The records>
***

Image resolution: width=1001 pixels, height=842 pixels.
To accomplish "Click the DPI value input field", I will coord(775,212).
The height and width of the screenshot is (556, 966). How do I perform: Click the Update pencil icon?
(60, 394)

***

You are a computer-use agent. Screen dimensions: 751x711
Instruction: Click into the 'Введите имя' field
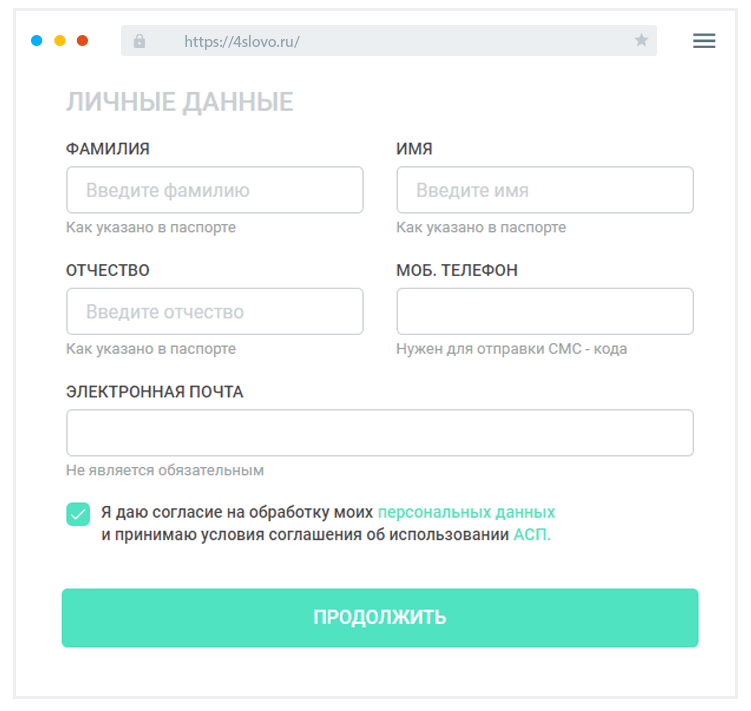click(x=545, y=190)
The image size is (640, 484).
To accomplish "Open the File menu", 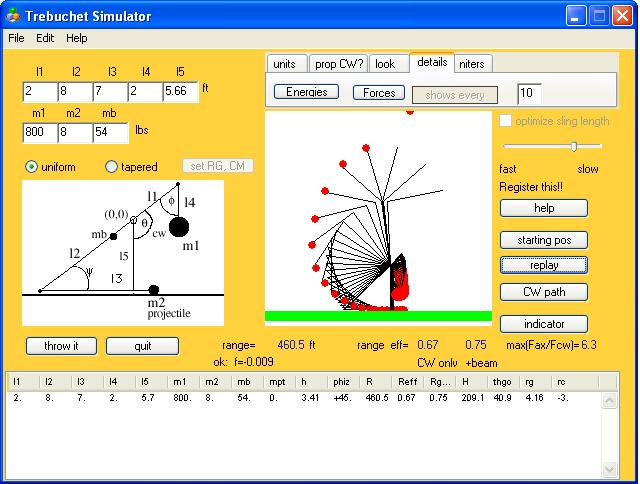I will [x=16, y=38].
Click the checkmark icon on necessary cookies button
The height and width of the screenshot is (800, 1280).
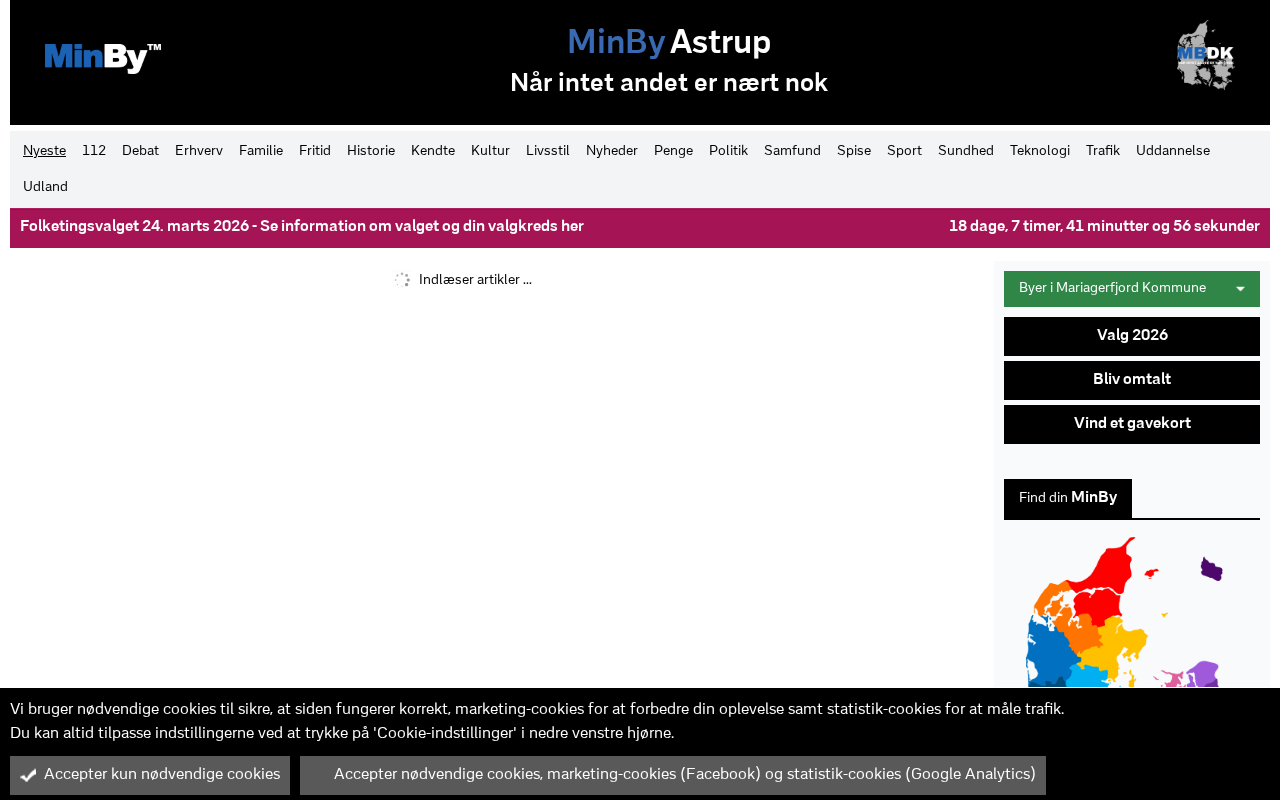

***

Assigned task>
From the line holding "Click the checkmark" to the line holding "The height and width of the screenshot is (800, 1280).", inclusive, restate each line above exactly as written.

Task response>
Click the checkmark icon on necessary cookies button
The height and width of the screenshot is (800, 1280).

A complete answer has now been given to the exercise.